Exercise requirements:
Repeat the data in full. Drop every picture.

(Stored data)
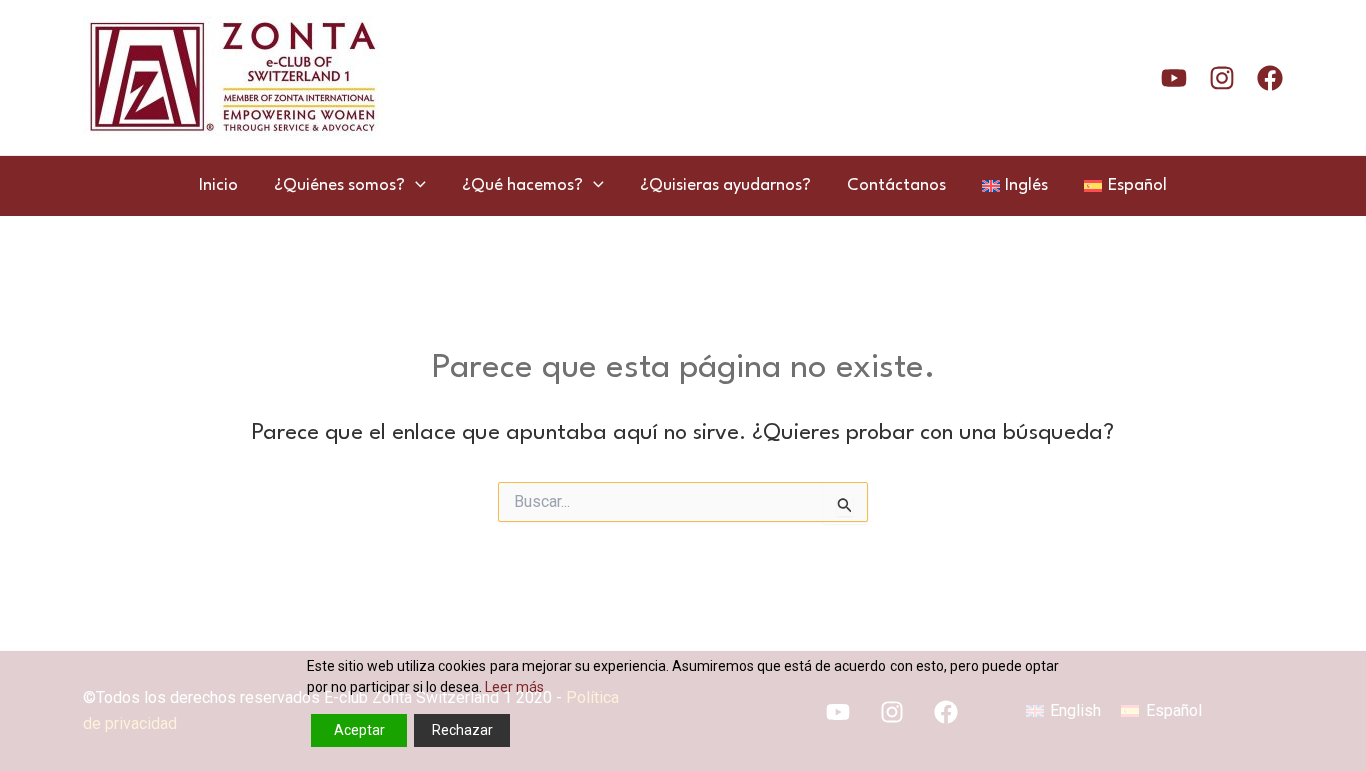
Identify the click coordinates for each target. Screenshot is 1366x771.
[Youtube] (1174, 78)
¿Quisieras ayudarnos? (725, 185)
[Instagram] (1222, 78)
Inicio (218, 185)
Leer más (514, 687)
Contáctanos (896, 185)
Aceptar (359, 730)
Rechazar (462, 730)
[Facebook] (1270, 78)
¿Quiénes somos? (339, 185)
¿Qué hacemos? (522, 185)
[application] (415, 186)
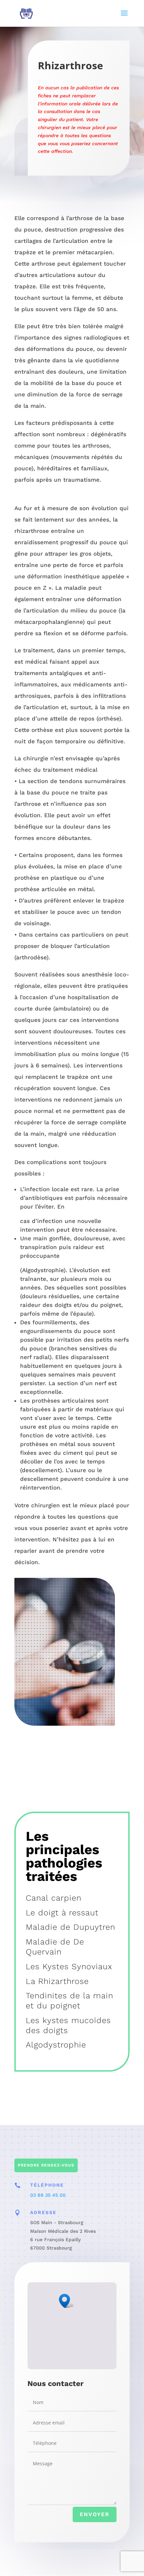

Task output:
Identify the click coordinates for each target. Screenshot is 1366x771.
[Youtube] (1174, 78)
¿Quisieras ayudarnos? (725, 185)
[Instagram] (1222, 78)
Inicio (218, 185)
Leer más (514, 687)
Contáctanos (896, 185)
Aceptar (359, 730)
Rechazar (462, 730)
[Facebook] (1270, 78)
¿Quiénes somos? (339, 185)
¿Qué hacemos? (522, 185)
[application] (415, 186)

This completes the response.